Instruções das tarefas:
A. Reescreva o trecho da notícia sobre a CPI da Covid entre "Wizard e auditor" e "CPI da Covid.", inclusive, trocando "auditor" por "servidor".
B. Liste todas as pessoas citadas com nome e sobrenome na notícia sobre a CPI da Covid.

Wizard e auditor falsário poderão calar na CPI
Foto: Fabiano Accorsi / Divulgação
O ministro Gilmar Mendes, do STF (Supremo Tribunal Federal), concedeu habeas corpus para autorizar o auditor do TCU (Tribunal de Contas da União) Alexandre Marques a permanecer em silêncio sobre tudo que possa levar à sua própria incriminação no depoimento que prestará à CPI da Covid.
Marques entrou na mira da comissão por inserir um documento no sistema da corte de contas com informações distorcidas sobre mortes decorrentes do coronavírus.
Na decisão, Gilmar Mendes manteve a quebra dos sigilos telefônico e telemático do auditor.
O ministro Luís Roberto Barroso, por sua vez, autorizou o empresário Carlos Wizard a se manter em silêncio sobre fatos que podem incriminá-lo em seu depoimento à CPI que está marcado para esta quinta-feira (17). O magistrado, porém, negou o pedido para que a oitiva fosse realizada por videoconferência.
Wizard é investigado pela comissão sob a suspeita de integrar essa equipe paralela que não tinha vínculo formal com o governo e que era responsável por elaborar medidas para enfrentar o coronavírus, entre elas a propagação de remédios como a hidroxicloroquina, sem eficácia comprovada contra a Covid-19.
No caso de Marques, os dados do auditor federal de controle externo do órgão foram usados pelo presidente Jair Bolsonaro para, sem provas, sugerir uma supernotificação de óbitos pela pandemia no Brasil.
Marques produziu o documento no primeiro domingo de junho (6) e compartilhou com colegas. Segundo informações encaminhadas à corregedoria do tribunal, o auditor relatou que comentou o teor de suas opiniões com o pai, Ricardo Silva Marques.

Dados fornecidos:
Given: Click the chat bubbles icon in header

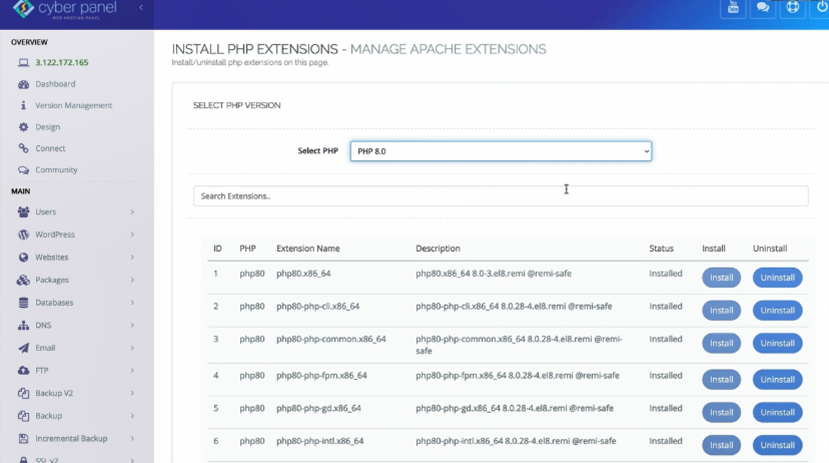Looking at the screenshot, I should click(x=762, y=8).
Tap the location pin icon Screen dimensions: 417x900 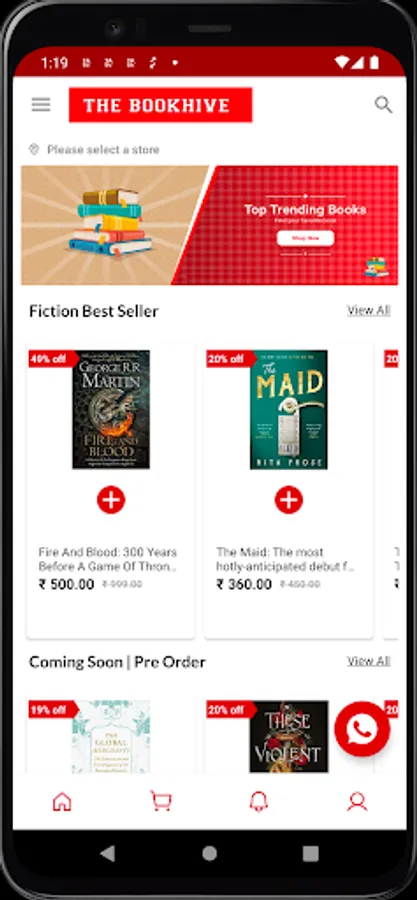click(34, 150)
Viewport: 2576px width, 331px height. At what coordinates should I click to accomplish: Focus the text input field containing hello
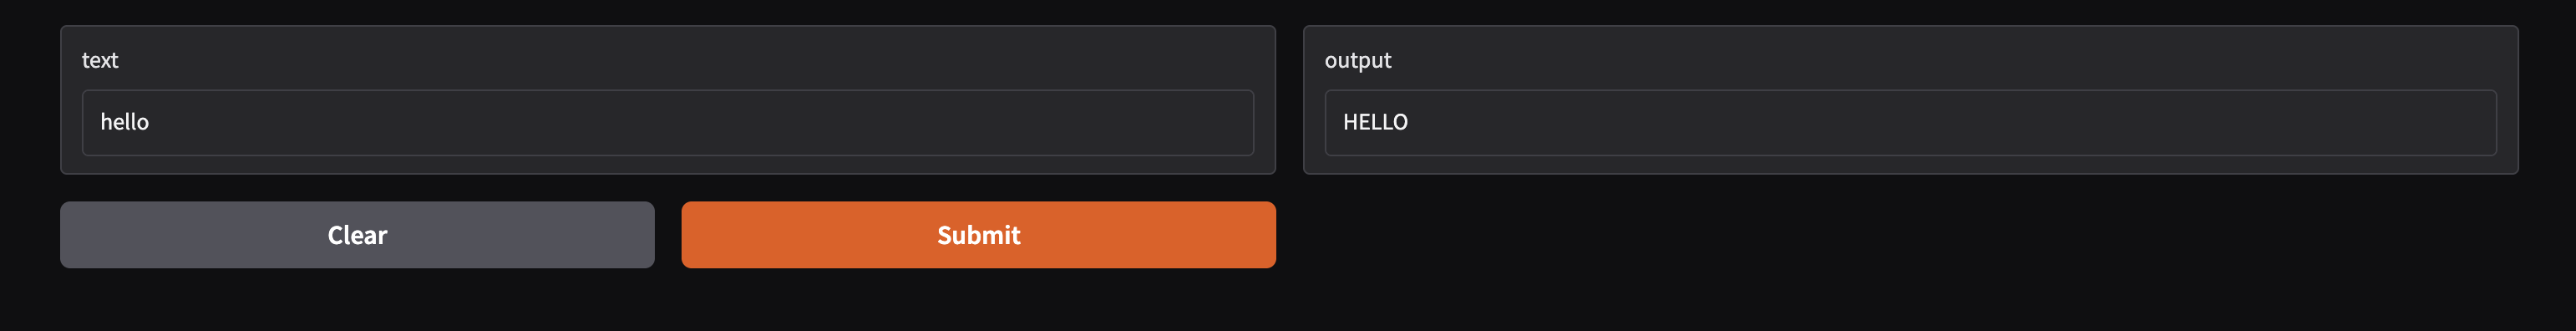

Respostas por item:
A.
Wizard e servidor falsário poderão calar na CPI
Foto: Fabiano Accorsi / Divulgação
O ministro Gilmar Mendes, do STF (Supremo Tribunal Federal), concedeu habeas corpus para autorizar o servidor do TCU (Tribunal de Contas da União) Alexandre Marques a permanecer em silêncio sobre tudo que possa levar à sua própria incriminação no depoimento que prestará à CPI da Covid.

B.
Fabiano Accorsi
Gilmar Mendes
Alexandre Marques
Luís Roberto Barroso
Carlos Wizard
Jair Bolsonaro
Ricardo Silva Marques